A mix of renewable energy sources, including tidal, geothermal, and biomass, will also maintain power levels, as can linking energy grids between different countries.
‘It was cold today, so global warming is a myth’
Former US president Donald Trump has amplified this lie on social media - one of his many zingers of climate denial including that “climate change is a hoax invented by China” and “wind turbines cause cancer”.
He said: “If you have a windmill anywhere near your house, congratulations your house just went down 75 per cent in value.
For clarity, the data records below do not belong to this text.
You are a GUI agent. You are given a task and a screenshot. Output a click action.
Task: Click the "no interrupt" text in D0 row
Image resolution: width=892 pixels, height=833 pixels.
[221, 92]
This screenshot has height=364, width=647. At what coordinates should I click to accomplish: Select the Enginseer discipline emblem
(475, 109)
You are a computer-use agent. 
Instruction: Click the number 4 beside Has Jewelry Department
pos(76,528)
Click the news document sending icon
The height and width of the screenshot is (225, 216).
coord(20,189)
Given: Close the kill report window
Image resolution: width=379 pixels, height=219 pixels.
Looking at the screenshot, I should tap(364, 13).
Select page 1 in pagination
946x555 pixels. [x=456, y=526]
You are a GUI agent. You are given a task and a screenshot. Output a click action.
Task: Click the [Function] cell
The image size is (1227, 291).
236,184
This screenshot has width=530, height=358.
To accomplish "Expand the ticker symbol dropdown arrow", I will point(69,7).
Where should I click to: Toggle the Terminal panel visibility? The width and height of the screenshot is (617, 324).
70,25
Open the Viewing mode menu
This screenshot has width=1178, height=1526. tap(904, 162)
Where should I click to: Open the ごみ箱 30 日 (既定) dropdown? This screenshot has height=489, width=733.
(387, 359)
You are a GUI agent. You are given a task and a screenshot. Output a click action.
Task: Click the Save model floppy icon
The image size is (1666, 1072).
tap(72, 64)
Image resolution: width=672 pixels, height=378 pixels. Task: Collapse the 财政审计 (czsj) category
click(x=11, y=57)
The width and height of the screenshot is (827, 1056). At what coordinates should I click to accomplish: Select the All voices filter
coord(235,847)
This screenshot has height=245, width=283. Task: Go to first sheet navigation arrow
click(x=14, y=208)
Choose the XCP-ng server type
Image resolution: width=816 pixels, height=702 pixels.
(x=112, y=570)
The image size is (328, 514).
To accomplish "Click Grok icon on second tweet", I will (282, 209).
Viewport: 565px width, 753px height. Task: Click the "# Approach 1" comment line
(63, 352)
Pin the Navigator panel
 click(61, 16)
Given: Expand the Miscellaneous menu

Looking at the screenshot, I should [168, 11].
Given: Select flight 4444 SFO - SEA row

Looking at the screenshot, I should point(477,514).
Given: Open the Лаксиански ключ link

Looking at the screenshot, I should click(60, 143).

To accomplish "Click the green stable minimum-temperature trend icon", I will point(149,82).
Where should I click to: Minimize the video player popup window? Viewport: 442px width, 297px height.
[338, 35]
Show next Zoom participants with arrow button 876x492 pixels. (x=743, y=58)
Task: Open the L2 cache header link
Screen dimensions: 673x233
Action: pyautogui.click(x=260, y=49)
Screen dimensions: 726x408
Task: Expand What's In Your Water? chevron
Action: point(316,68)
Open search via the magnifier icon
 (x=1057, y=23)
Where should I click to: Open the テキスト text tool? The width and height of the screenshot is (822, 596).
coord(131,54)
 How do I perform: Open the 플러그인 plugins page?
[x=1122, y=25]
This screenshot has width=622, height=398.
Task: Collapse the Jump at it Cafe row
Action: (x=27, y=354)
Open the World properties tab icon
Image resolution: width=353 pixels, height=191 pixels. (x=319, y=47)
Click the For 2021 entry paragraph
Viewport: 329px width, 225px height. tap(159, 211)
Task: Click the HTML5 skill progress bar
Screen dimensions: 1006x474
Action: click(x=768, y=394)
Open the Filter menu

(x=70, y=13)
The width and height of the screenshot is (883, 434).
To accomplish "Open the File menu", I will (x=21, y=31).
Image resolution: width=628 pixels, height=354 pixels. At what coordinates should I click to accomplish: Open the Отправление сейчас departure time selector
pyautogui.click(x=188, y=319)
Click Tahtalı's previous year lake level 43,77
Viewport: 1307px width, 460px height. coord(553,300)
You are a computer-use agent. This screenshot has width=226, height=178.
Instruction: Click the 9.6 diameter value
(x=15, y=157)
And they say the noise causes cancer, you tell me that one, okay?”
The climate crisis and weather are not the same - cold snaps and winter seasons are still happening in places all over the world.
However, it is the rise in the average global temperature that is driving extreme and devastating climate impacts such as flooding, biodiversity loss, soil degradation, and more.
In fact, there is evidence that global heating at higher latitudes is forcing the polar jet stream to dip farther south, causing more intense bouts of winter weather.
Since the 1980s, each decade has been hotter than the last. The warmest seven years have all been since 2015, with 2016, 2019 and 2020 in the top three, according to the Met Office.